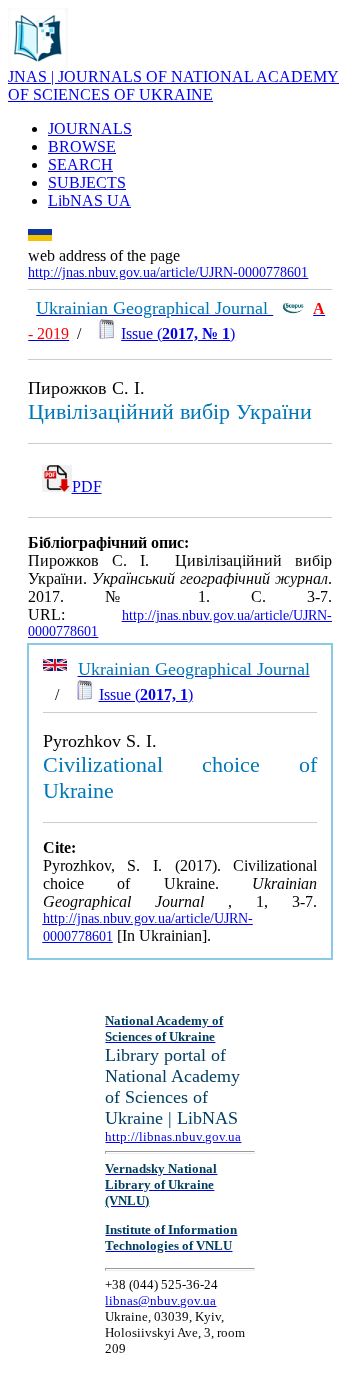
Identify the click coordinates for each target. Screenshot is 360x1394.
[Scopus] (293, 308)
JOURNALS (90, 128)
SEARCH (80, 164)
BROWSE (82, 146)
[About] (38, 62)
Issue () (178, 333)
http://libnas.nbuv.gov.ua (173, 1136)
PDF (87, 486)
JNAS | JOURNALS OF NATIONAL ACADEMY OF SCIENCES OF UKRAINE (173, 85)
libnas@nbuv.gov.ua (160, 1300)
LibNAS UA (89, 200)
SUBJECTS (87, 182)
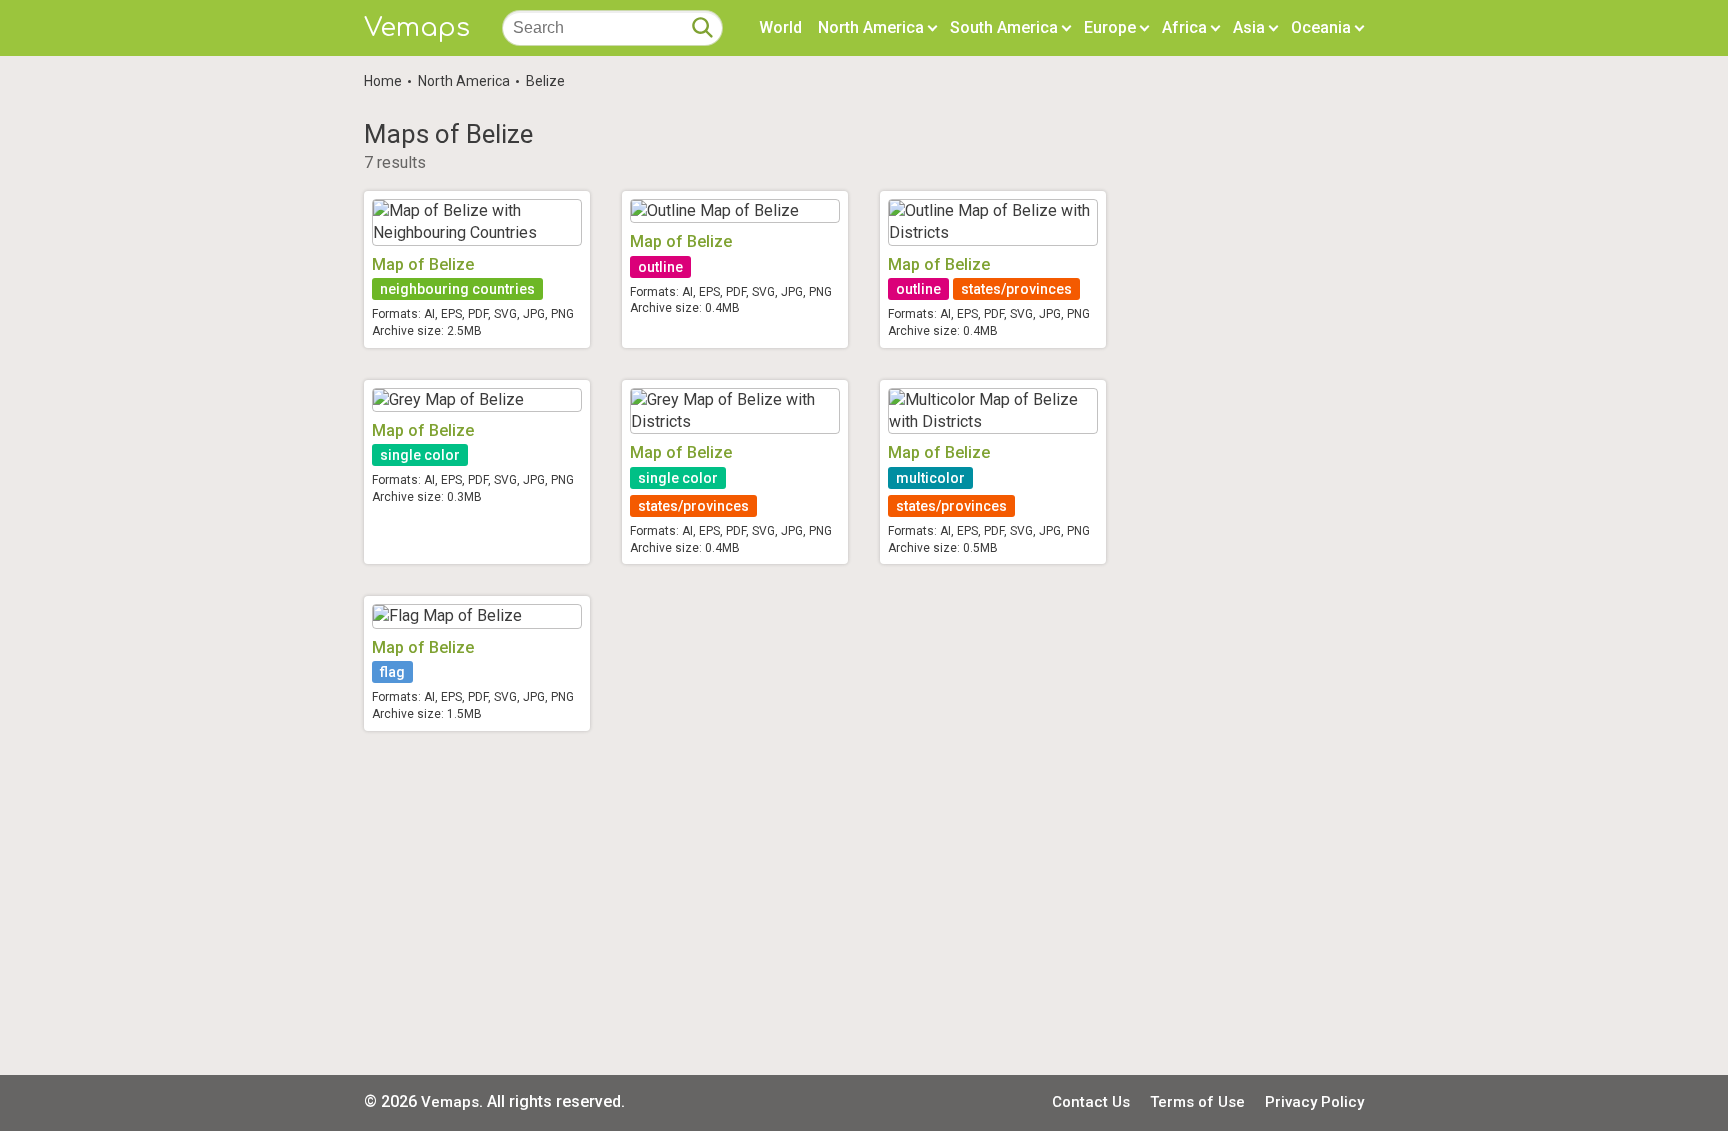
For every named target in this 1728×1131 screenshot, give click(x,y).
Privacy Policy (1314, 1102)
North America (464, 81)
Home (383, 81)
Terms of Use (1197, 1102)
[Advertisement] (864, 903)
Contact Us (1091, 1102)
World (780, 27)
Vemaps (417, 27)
==
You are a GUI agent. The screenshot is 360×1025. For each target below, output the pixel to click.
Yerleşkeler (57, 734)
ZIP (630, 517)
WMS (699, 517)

** Task goal **
Of the lines above, quote exactly those from the one with "SEARCH (80, 164)" through the one with "Home (383, 81)", ends included; pictures stay out.

** Written answer **
SEARCH (80, 164)
BROWSE (82, 146)
[About] (38, 62)
Issue () (178, 333)
http://libnas.nbuv.gov.ua (173, 1136)
PDF (87, 486)
JNAS | JOURNALS OF NATIONAL ACADEMY OF SCIENCES OF UKRAINE (173, 85)
libnas@nbuv.gov.ua (160, 1300)
LibNAS UA (89, 200)
SUBJECTS (87, 182)
For every named target in this 1728×1131 screenshot, give click(x,y).
Privacy Policy (1314, 1102)
North America (464, 81)
Home (383, 81)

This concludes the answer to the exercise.